- _Assignment_
Restating every entry exactly is the whole task.

[Opening Record extracts section]

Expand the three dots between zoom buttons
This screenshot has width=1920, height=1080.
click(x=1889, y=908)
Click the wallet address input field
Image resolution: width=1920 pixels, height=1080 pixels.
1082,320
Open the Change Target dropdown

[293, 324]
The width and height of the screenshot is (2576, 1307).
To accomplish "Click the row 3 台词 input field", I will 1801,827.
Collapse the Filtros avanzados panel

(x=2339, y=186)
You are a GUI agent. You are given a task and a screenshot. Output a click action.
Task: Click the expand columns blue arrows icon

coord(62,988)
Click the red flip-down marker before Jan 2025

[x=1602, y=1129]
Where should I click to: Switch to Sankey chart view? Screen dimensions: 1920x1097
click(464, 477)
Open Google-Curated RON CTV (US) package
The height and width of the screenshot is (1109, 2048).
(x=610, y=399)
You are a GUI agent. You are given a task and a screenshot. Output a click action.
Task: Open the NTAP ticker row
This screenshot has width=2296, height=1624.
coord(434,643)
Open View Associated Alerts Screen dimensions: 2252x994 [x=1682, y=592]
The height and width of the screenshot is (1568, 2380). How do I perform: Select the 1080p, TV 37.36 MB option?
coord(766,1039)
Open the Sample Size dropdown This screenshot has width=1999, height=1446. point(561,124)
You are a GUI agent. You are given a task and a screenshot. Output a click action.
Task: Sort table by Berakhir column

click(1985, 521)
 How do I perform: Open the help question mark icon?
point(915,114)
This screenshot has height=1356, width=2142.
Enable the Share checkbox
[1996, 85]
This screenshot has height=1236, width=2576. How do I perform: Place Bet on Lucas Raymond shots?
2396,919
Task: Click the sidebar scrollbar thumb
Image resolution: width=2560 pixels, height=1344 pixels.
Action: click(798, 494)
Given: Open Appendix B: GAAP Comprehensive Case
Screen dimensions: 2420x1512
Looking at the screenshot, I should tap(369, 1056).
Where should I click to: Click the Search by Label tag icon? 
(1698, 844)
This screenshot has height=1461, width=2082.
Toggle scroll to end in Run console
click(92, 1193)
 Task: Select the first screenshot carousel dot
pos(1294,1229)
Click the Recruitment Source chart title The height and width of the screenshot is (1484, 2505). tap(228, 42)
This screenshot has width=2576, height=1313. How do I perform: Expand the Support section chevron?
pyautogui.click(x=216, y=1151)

[Closing Record extracts section]

- _Problem solution_
Expand the three dots between zoom buttons
This screenshot has width=1920, height=1080.
click(x=1889, y=908)
Click the wallet address input field
Image resolution: width=1920 pixels, height=1080 pixels.
1082,320
Open the Change Target dropdown

[293, 324]
The width and height of the screenshot is (2576, 1307).
To accomplish "Click the row 3 台词 input field", I will 1801,827.
Collapse the Filtros avanzados panel

(x=2339, y=186)
You are a GUI agent. You are given a task and a screenshot. Output a click action.
Task: Click the expand columns blue arrows icon

coord(62,988)
Click the red flip-down marker before Jan 2025

[x=1602, y=1129]
Where should I click to: Switch to Sankey chart view? Screen dimensions: 1920x1097
click(464, 477)
Open Google-Curated RON CTV (US) package
The height and width of the screenshot is (1109, 2048).
(x=610, y=399)
You are a GUI agent. You are given a task and a screenshot. Output a click action.
Task: Open the NTAP ticker row
This screenshot has width=2296, height=1624.
coord(434,643)
Open View Associated Alerts Screen dimensions: 2252x994 [x=1682, y=592]
The height and width of the screenshot is (1568, 2380). How do I perform: Select the 1080p, TV 37.36 MB option?
coord(766,1039)
Open the Sample Size dropdown This screenshot has width=1999, height=1446. point(561,124)
You are a GUI agent. You are given a task and a screenshot. Output a click action.
Task: Sort table by Berakhir column

click(1985, 521)
 How do I perform: Open the help question mark icon?
point(915,114)
This screenshot has height=1356, width=2142.
Enable the Share checkbox
[1996, 85]
This screenshot has height=1236, width=2576. How do I perform: Place Bet on Lucas Raymond shots?
2396,919
Task: Click the sidebar scrollbar thumb
Image resolution: width=2560 pixels, height=1344 pixels.
Action: click(798, 494)
Given: Open Appendix B: GAAP Comprehensive Case
Screen dimensions: 2420x1512
Looking at the screenshot, I should tap(369, 1056).
Where should I click to: Click the Search by Label tag icon? 
(1698, 844)
This screenshot has height=1461, width=2082.
Toggle scroll to end in Run console
click(92, 1193)
 Task: Select the first screenshot carousel dot
pos(1294,1229)
Click the Recruitment Source chart title The height and width of the screenshot is (1484, 2505). tap(228, 42)
This screenshot has width=2576, height=1313. How do I perform: Expand the Support section chevron?
pyautogui.click(x=216, y=1151)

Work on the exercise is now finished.